Gadis itu terdiam membisu. Marcus hanya menatap punggung gadis itu dengan lirih.

"Itulah alasan yang membuatku ingin selalu mengerjaimu, selalu dekat denganmu, dan tidak ingin kehilanganmu. Alasan yang ingin membuatmu tetap bertahan hidup seberat apapun cara yang harus aku jalani. Mengertikah sekarang? Jangan pernah berlari menjauhiku lagi, araso? Karena seberusaha apapun kau menghindariku, menjauhiku, aku berjanji padamu bahwa aku akan selalu menemukanmu."

"Maaf karena membuatmu menunggu lama dan membuat menyatakan perasaanmu duluan."

Lara membalikkan badannya perlahan, dan menatap Marcus dengan lembut. Sesaat kemudian ia tersenyum dan langsung memeluk pria itu. Marcus terdiam. Namun tidak lama kemudian, ia tersenyum bahagia dan memeluk kembali gadis itu dengan erat lalu mencium puncak kepala Lara dengan lembut.

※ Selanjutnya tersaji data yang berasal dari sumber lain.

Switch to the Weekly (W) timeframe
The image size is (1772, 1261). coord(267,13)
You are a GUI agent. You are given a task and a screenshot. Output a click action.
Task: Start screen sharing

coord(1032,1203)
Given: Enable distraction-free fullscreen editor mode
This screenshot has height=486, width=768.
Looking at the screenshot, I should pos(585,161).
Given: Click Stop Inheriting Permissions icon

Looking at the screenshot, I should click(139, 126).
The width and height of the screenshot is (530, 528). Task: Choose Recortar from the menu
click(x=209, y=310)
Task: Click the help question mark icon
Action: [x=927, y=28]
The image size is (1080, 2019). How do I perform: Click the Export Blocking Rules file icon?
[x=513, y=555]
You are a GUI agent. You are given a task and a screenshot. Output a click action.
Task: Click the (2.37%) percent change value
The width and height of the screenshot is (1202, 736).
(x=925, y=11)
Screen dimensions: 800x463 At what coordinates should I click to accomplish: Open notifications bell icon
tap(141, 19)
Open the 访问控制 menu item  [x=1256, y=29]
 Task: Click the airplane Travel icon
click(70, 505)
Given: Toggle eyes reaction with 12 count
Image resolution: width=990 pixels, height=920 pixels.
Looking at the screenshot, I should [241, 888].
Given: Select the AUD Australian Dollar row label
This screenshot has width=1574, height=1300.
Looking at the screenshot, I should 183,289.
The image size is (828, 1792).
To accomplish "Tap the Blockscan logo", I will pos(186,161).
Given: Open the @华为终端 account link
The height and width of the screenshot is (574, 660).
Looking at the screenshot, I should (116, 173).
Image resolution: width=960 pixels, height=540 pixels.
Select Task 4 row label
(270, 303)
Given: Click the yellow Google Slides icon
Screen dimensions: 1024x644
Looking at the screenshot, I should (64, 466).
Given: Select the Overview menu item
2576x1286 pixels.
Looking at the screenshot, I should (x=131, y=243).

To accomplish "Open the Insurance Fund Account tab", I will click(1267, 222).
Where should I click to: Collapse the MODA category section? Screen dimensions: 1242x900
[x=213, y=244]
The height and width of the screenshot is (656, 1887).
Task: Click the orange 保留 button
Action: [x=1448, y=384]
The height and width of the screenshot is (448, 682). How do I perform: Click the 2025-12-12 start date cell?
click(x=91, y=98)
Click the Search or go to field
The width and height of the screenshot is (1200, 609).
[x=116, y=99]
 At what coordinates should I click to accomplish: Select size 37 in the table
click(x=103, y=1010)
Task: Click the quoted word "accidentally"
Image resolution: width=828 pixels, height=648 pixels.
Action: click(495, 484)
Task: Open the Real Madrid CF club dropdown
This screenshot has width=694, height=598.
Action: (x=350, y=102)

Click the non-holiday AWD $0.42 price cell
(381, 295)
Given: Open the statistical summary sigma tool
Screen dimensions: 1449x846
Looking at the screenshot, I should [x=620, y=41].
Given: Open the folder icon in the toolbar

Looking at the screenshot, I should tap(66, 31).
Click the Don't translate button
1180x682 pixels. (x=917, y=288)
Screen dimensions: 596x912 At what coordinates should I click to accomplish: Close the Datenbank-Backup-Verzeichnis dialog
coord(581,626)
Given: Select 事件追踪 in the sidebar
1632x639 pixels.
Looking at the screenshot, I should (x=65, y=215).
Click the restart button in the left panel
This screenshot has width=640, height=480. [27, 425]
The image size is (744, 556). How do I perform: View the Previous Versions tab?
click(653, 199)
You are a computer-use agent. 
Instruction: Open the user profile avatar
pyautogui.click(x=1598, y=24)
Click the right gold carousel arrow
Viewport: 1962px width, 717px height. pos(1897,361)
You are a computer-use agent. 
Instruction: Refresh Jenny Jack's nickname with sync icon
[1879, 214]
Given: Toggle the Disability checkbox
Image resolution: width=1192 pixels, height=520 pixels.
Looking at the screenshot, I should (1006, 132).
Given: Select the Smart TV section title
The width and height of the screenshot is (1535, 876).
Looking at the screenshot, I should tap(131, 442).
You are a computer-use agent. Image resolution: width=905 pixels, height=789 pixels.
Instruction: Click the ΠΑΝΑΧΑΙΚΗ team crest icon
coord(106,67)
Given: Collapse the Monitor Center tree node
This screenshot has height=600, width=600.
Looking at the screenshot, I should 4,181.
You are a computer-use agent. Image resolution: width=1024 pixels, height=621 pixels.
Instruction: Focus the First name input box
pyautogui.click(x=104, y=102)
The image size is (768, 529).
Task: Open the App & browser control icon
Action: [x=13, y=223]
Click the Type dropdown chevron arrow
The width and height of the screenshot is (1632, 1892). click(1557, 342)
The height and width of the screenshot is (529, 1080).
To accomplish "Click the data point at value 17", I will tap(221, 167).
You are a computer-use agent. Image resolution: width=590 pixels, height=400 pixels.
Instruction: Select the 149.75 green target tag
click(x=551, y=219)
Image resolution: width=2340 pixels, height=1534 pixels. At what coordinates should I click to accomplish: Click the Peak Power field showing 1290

"Terima kasih, Marcus. Terima kasih, kau membuat perasaanku tidak bertepuk sebelah tangan," ucap Lara pelan dalam dekapan Marcus.

Marcus tertawa pelan dan memeluk gadis itu semakin erat.

"Tentu saja, Lara Jo," Bisiknya pelan tepat di depan telinga Lara. Sontak gadis itu melepaskan pelukannya dan memandang Marcus dengan bingung. Marcus tertawa dan mengecup bibir Lara dengan lembut, dan memeluknya sekali lagi. "Margamu akan berubah tidak lama lagi, setelah aku menikahimu."

Lara tertawa dan memukul pundak Marcus dengan gemas. Sementara pipinya sudah memanas dan ia yakin wajahnya sudah semerah tomat matang.

"Lara Jo. Eum, nama yang bagus," ujarnya sembariterkekeh kecil.